TASK INSTRUCTIONS> Please transcribe only the lines between the one containing "Given: Click the SET ANSI_NULLS ON line" and the end of the records, both ends included, exactly as written; skip every picture.

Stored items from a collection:
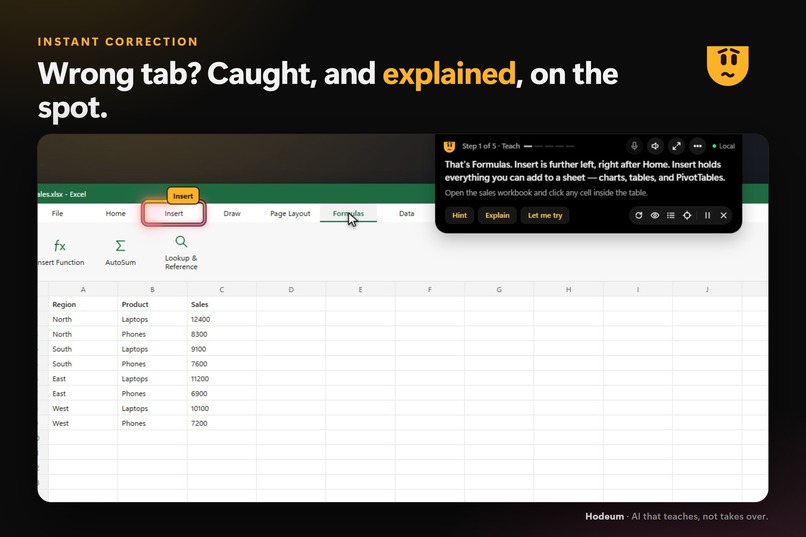Click the crosshair target icon
Image resolution: width=806 pixels, height=537 pixels.
click(687, 215)
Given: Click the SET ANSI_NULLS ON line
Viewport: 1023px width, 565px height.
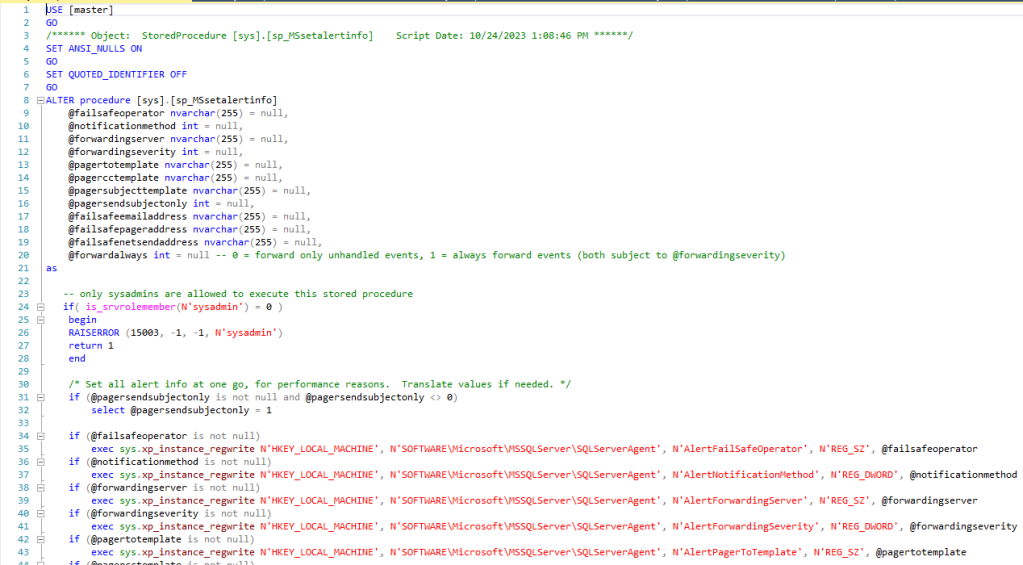Looking at the screenshot, I should click(94, 48).
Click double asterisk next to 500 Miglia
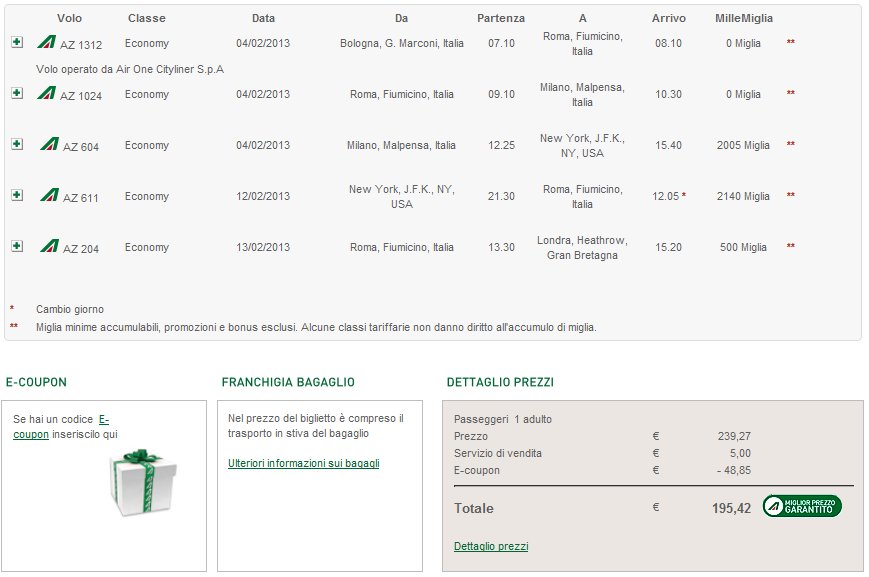This screenshot has height=577, width=869. pyautogui.click(x=790, y=247)
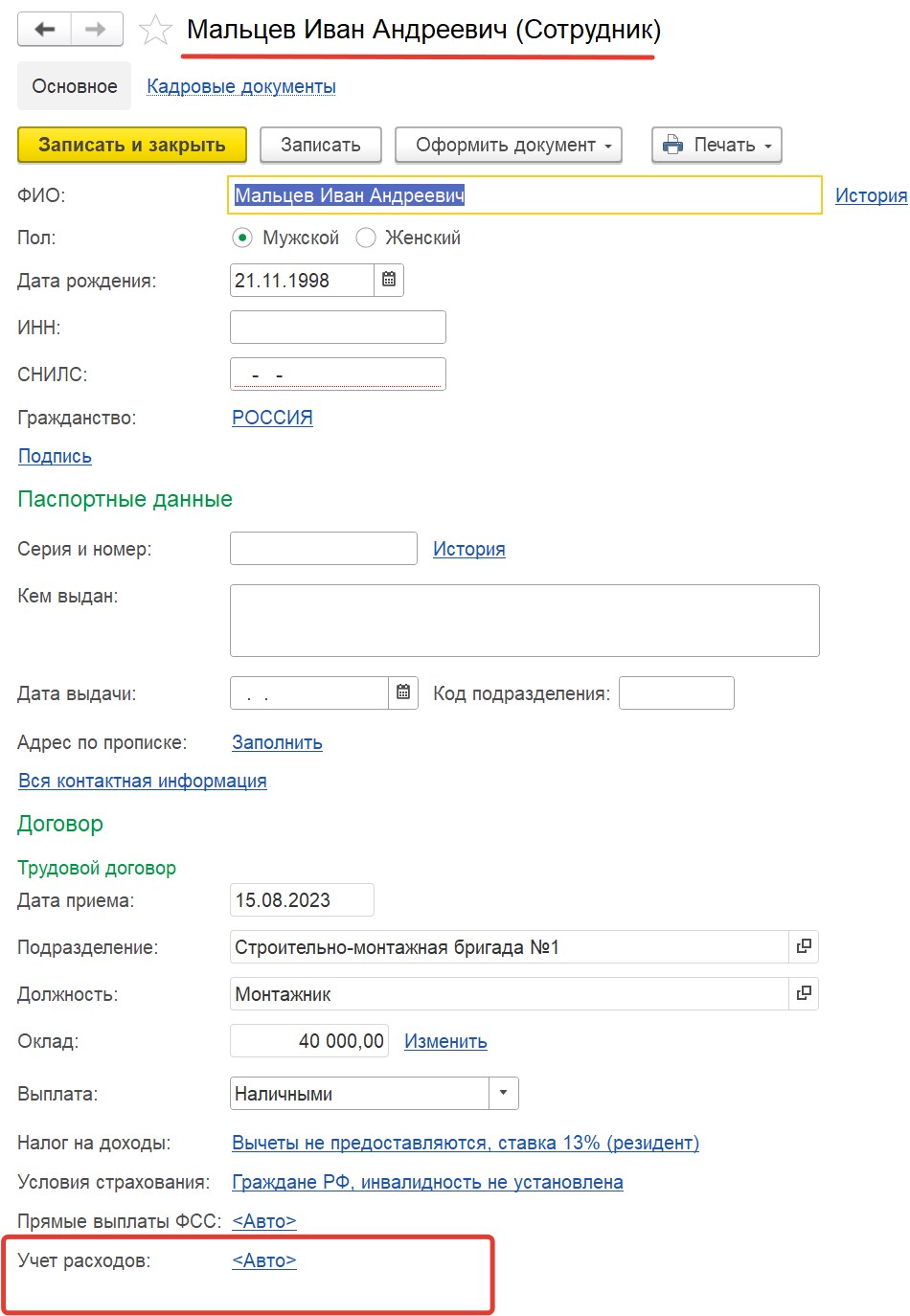Select the Женский radio button
This screenshot has height=1316, width=910.
click(x=365, y=238)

WRITTEN ANSWER>
Given: Click the SET ANSI_NULLS ON line
Viewport: 1023px width, 565px height.
Looking at the screenshot, I should click(94, 48).
Click double asterisk next to 500 Miglia
This screenshot has height=577, width=869. pyautogui.click(x=790, y=247)
Select the Женский radio button
This screenshot has height=1316, width=910.
click(x=365, y=238)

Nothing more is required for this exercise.